Thomas Stone (abt 1743-1820) and Grace Ashford (abt 1740-aft 1792)
The following is a message from Ian Andrews addressed to Thomas R. Cole. The piece was part of Thomas R. Cole’s research notes on the Trinity Bay Area as provided to the Newfoundland’s Grand Banks Genealogical and Historic Data website. The piece is entitled “Trinity Bay 1600 – 1800”. Ian Andrews is a historian/writer from Dorset in Great Britain.
From: Ian Andrews
Subject: Oubee
Tom,
Here’s the attachment – it is an extract from an article I wrote for the Wessex Newfoundland Society newsletter, the Link, several years ago on the Beothuks.

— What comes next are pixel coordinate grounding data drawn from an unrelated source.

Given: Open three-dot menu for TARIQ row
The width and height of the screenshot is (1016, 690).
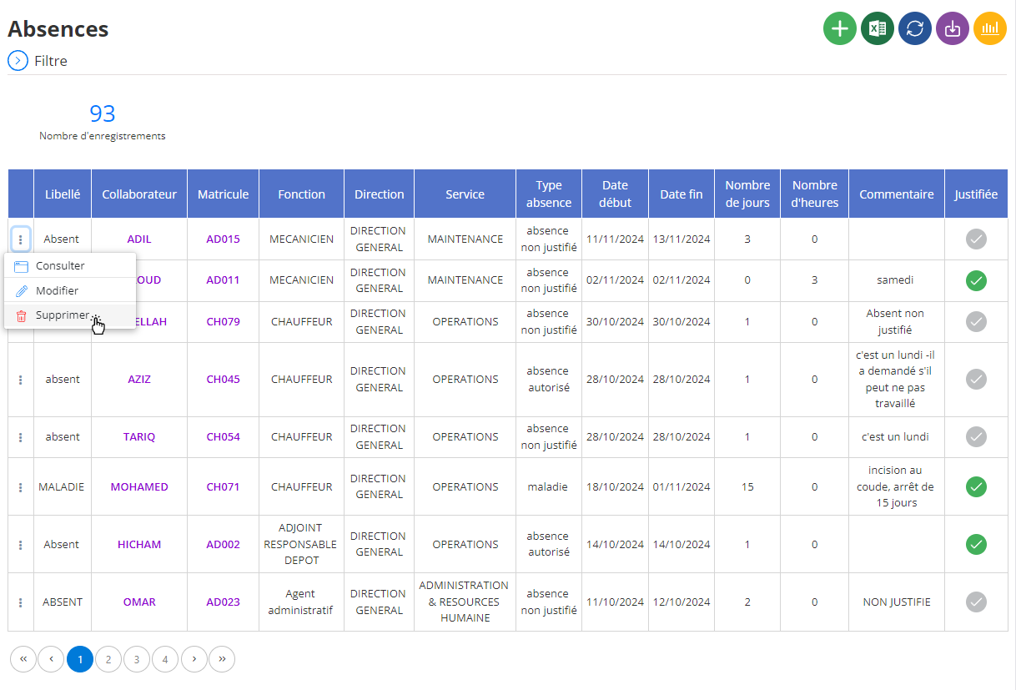Looking at the screenshot, I should pyautogui.click(x=21, y=437).
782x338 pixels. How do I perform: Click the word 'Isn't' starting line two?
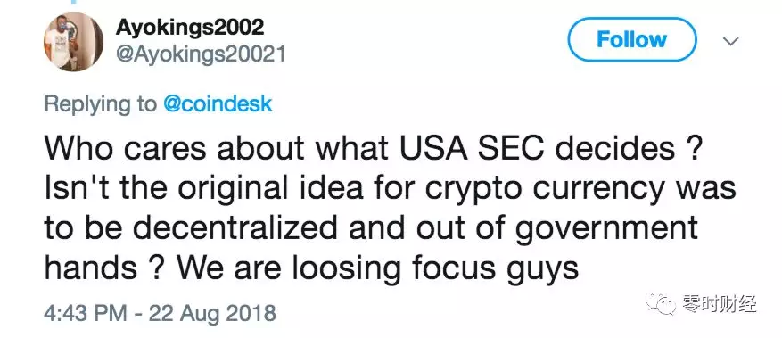coord(68,188)
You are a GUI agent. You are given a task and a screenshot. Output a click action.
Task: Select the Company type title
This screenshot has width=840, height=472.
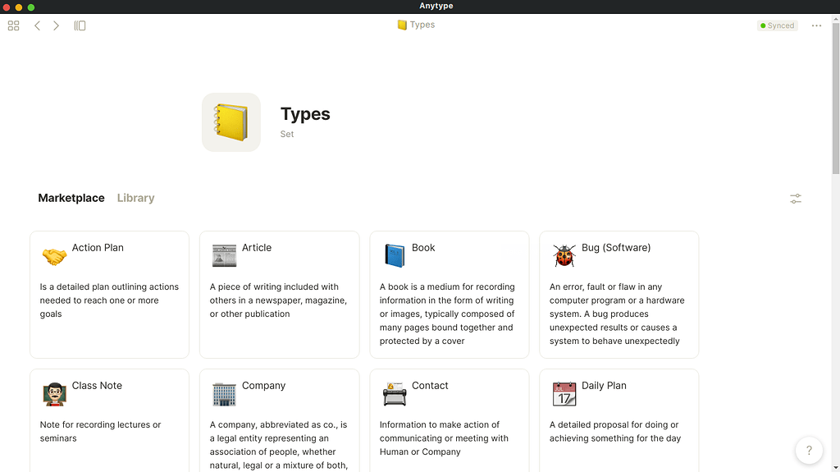263,386
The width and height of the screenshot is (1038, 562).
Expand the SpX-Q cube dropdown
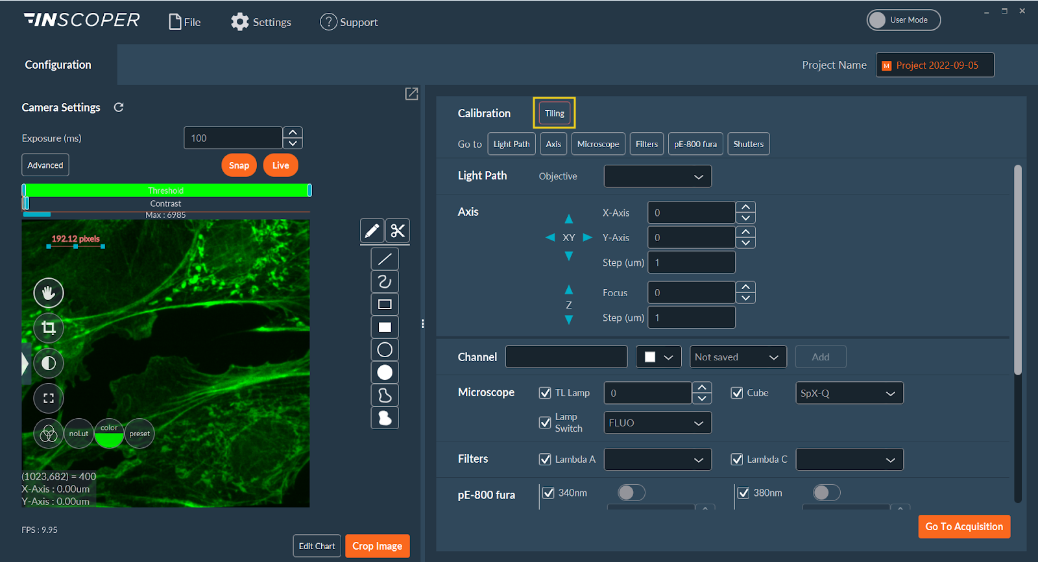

“In July 1791, three hunters went up Charles Brook in Notre Dame Bay, reportedly to take vengeance on an Indian party who were believed to be responsible for the recent theft of their salmon traps, nets and other property. In the one sided affray that followed, a Beothuk man was killed and a young girl called “Oubee” was captured. It is likely, because the men were in the employ of Lester, that “Oubee” was taken to Trinity and cared for by Thomas Stone, Lester’s agent there. While in Trinity, she communicated to the Revd John Clinch, the surgeon-clergyman, same part of the Beothuk vocabulary. Thomas Stone had been in the habit of returning to England each year, but when he finally left Trinity to retire to England in the autumn of 1791 he took “Oubee” with him. Benjamin Lester’s diary in Dorset County Record Office, records their arrival in Poole on January 1st, 1792, and on the following day “Mr and Mrs Stone went in a shais (chaise) to her mother at Anderson, carried his little negro boy and Indian Girl with him.” The Negro presumably came from the West Indies, and we know no more of him, but it is reported a few months later that “Oubee” had died. A letter written in 1797 stated that “Oubee” was “treated with great care and humanity by Mr and Mrs Stone.” [As well as working for the Lesters and helping to create their large fortune Stone had amassed some interests of his own, which when he left here managed for him by a Devonian, Philip Coates, who had married Sarah Taverner. Thomas Stone died at How in the perish of Great Canford, in July, 1820 and left an estate of £6,000 mostly to his nephew John Way of Southampton, who was probably related to Henry Way, his successor as Lester’s agent at Trinity. We do not know Oubee’s age when captured, but she had made an attempt to escape, although “they caught her ere she could run far.” It has been supposed she was about nine years old, in which case, she too died young, but not before her contact with Europeans had in her case led to the valuable recording of some parts of the Beothuk language, undertaken by the Revd Dr John Clinch, [Revd Clinch had sailed from Poole to Bonavista in 1775 and is remembered in Trinity, where he is buried, as the person who, through his friendship with Jenner, carried out the first vaccination in North America.”